For Immediate Release
Contact: Martin Cothran
March 17, 2008
Phone: 859-329-1919

LEXINGTON, KY—A closely held portfolio audit conducted by state education bureaucrats calls an important aspect of the state CATS tests into question, according to a family advocacy group supporting proposed changes in state education testing. “This report is a blow to the idea that the CATS tests are a reliable indicator of how our students are performing,” said Martin Cothran, senior policy analyst for The Family Foundation of Kentucky. “The portfolios are a key element of the state CATS tests. If this audit says what it looks like it says, then we’ve got serious problems that lawmakers cannot afford to ignore.”

The Family Foundation is supporting Senate Bill 1, which would replace the CATS testing system with a more objective, easier to administer and grade multiple choice test that would give reliable scores for individual students.

The audit, conducted by the Kentucky Department of Education (KDE), shows that writing portfolio grades given by CATS graders in 2005-2006 were dramatically higher than they should have been and that the higher the grade given, the less likely it was to be an accurate grade. Some agreement rates between how the portfolios were actually graded and how they should have been graded were lower than 20 percent.

KDE Portfolio Audit Agreement Rates1


Novice

Apprentice

Proficient

Distinguished

Grade 4

100% (24/24)

89.42% (186/208)

64.97% (230/354)

28.74% (25/87)

Grade 7

98.89% (178/180)

83.45% (237/284)

42.01% (92/219)

8.89% (4/45)

Grade 12

96.88% (31/32)

70.11% (190/271)

38.92% (65/167)

18.92% (7/37)

Total

98.73% (233/236)

80.34% (613/763)

52.3% (387/740)

21.3% (36/169)

“The audit seems to suggest,” said Cothran, “that about 75 percent of the portfolios ranked as “distinguished” in 2005-2006 were graded too high, and almost half of portfolios rated “proficient” were given higher grades than they deserved. If this audit is an accurate picture of how portfolios are being graded, then the problems with CATS are even worse that some of us thought they were.”

Out of the 136 portfolios that were originally scored distinguished, only 36 were scored distinguished after the audit. Out of 740 portfolios that were originally scored proficient, only 387 scored proficient after the audit. “One of the justifications for doing this kind of testing under KERA in the first place was to avoid the ‘Lake Wobegone Effect’ of norm-referenced testing,” said Cothran, “which occurs when a majority of students score above average. But findings like this seem to indicate that the Lake Wobegone Effect is alive and well right here in Kentucky.”
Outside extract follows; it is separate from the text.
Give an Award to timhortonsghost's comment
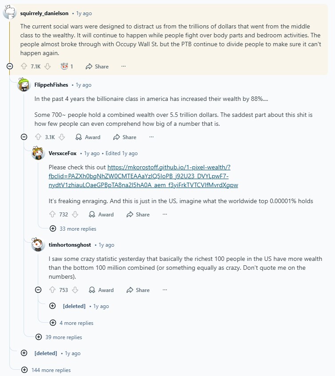Image resolution: width=335 pixels, height=376 pixels. pos(101,290)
The Family Foundation supports the use of portfolios for instructional rather than assessment purposes.

###


1Kentucky Commonwealth Accountability Testing System 2005-2006 Writing Portfolio Audit Report,” Appendix J, p. 24.


4 comments:

Richard Day said...

Hey Martin.

On what basis do you say, "closely held?" No press release... or something more?
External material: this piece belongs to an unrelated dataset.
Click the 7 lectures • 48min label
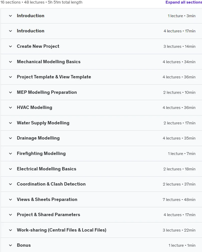Viewport: 202px width, 252px height. [179, 200]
I'll follow up on this one at KSN&C.

...soon.

Richard

~
Kentucky School News and Commentary
http://theprincipal.blogspot.com

One Brow said...

By the way, what makes the audit more accurate than the initial scores, if the test is as subjective as it claimed?

Anonymous said...

The real issue is this. The KERA, then the CATS test has never been a statistically valid or reliable test. I have never seen a study published which states the test measures what its suppose to measure, and does in a reliable manner.

That is why no principal or teacher has ever lost their jobs because of low performance on the test. KDE knows that in such a lawsuit they would lose- big time.

Oh, and how many dollars has been spent on this unreliable and invalid testing system in KY?

One Brow said...

The real issue is this. The KERA, then the CATS test has never been a statistically valid or reliable test. I have never seen a study published which states the test measures what its suppose to measure, and does in a reliable manner.

How does that differentiate it from other sorts of testing? Whenever I read about any sort of testing, there seems to be controversy on whether the test actually measures what it claims to measure.